START Records supplied

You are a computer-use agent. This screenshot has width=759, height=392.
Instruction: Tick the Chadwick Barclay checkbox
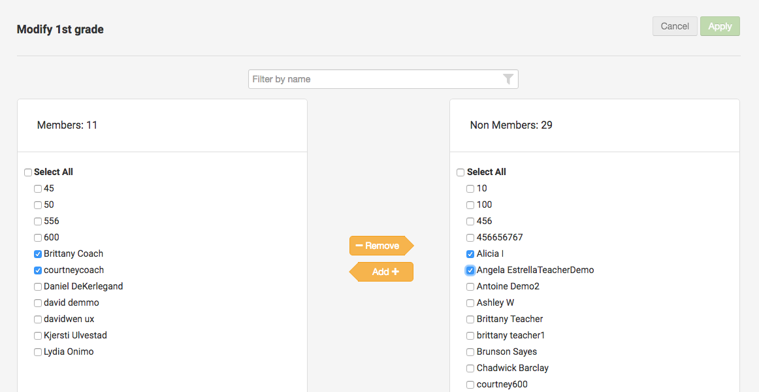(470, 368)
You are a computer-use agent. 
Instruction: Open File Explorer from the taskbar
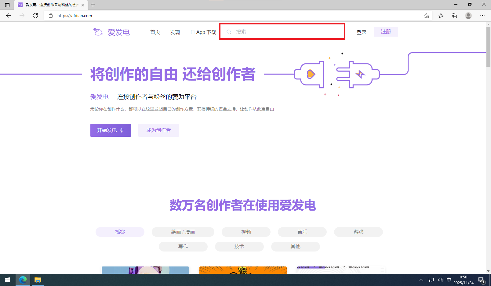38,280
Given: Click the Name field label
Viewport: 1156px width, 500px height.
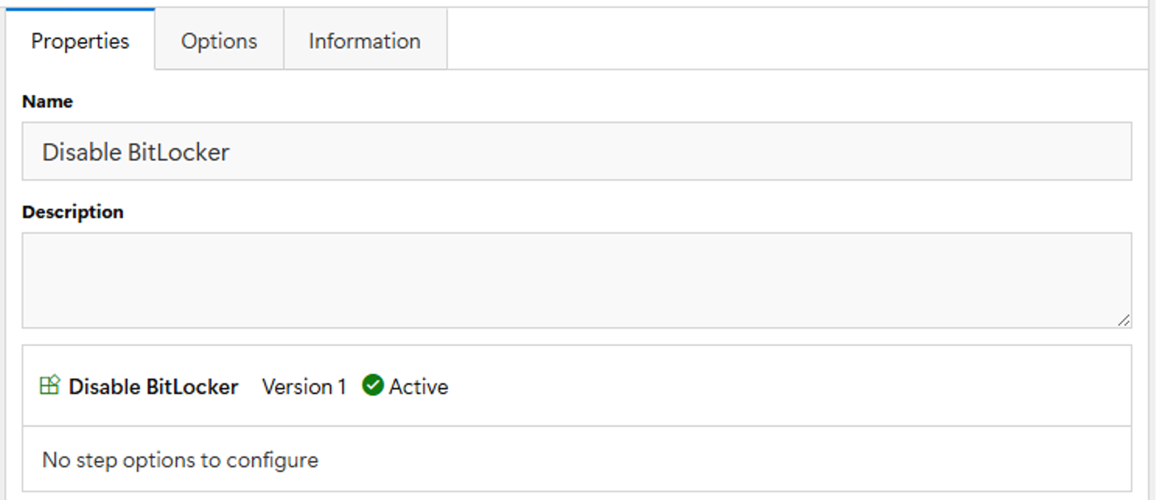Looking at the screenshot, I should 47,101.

END Records supplied

Exercise: Repeat every record above exactly, except the pictures.

Response:
You are a computer-use agent. This screenshot has width=759, height=392.
Instruction: Tick the Chadwick Barclay checkbox
(470, 368)
You are a computer-use agent. 
Instruction: Open File Explorer from the taskbar
38,280
Given: Click the Name field label
Viewport: 1156px width, 500px height.
Looking at the screenshot, I should 47,101.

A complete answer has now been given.